We arrived at Love Lane and checked in at our hostel before dinner time. The Actress and I took the map that the caretakers graciously gave to us and headed to our designated dorm. We were upgraded to a private room at no extra cost back in Kuala Lumpur and we only had to share a dorm with one other traveler in Melaka so our sleeping arrangement for the past few days was peaceful and undisturbed. I, however, reckon it’s going to be different in Penang since the dorm assigned to us has a capacity of eight people.
As if to immediately prove my hunch was right, The Actress and I were greeted by a messy room. The floor was littered with water bottles and soft drink cans, swimwear, used clothes, empty junk food packaging, crumpled plastics, and friggin’ boxers, bras and panties (which I really hope are newly laundered). Our dorm mates obviously do not know words like cleanliness, organization and laundry. How I wish they took the time to attend a crash course on housekeeping before they embarked on this life-changing journey of self-discovery and booze. Traveling is magical, but it won’t miraculously wash your underwear for you while you party all night and drink yourself into a stupor, my dears.
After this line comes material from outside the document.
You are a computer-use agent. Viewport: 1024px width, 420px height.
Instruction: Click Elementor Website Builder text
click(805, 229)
Anyway, The Actress and I arranged our stuff, freshened up and went straight out of the door before we had the chance to grab garbage bags and started cleaning the dorm. We both have OC tendencies and we both twitch uncontrollably at the sight of untidiness. We went around the area before looking for dinner and we stumbled upon some of Penang’s famous iron caricatures. The Actress and I naturally had to take pictures of ourselves with these charming works of art.
While we were goofing around and taking photos I noticed this particular graffiti on a nearby wall. It read: Gay Fail. How apt. Here I was, a gay guy in Penang and I have dorm mates who are absolute fails when it comes to keeping a living space in order. Gay and Fail, indeed.